┌──
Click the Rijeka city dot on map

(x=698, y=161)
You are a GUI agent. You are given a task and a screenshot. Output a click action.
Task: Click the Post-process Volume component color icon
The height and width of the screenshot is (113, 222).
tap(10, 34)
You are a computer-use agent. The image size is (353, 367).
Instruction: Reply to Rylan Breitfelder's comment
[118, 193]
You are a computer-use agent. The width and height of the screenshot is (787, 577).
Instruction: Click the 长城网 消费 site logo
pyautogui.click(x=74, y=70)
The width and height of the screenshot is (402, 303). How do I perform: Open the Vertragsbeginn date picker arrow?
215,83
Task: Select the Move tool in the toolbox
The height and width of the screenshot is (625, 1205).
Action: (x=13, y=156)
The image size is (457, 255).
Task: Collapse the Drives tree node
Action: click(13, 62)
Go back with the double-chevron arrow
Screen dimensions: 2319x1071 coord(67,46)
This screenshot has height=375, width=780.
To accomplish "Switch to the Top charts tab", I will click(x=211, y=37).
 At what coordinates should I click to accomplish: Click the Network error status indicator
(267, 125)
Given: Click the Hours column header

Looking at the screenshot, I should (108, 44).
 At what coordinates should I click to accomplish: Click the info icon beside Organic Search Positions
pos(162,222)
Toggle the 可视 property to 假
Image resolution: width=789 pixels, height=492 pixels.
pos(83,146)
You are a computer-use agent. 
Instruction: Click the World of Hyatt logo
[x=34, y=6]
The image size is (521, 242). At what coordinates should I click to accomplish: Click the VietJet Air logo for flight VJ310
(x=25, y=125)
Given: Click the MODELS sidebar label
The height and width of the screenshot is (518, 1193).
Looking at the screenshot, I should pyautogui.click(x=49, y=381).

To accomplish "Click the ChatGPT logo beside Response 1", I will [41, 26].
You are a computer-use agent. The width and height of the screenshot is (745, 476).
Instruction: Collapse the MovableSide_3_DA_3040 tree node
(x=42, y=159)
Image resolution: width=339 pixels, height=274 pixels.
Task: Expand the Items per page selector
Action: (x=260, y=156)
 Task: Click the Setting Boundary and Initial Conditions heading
└──
* What needs to be done: Of all the lines above, tally those with the word "computer". Write the total only.

* Response box: 4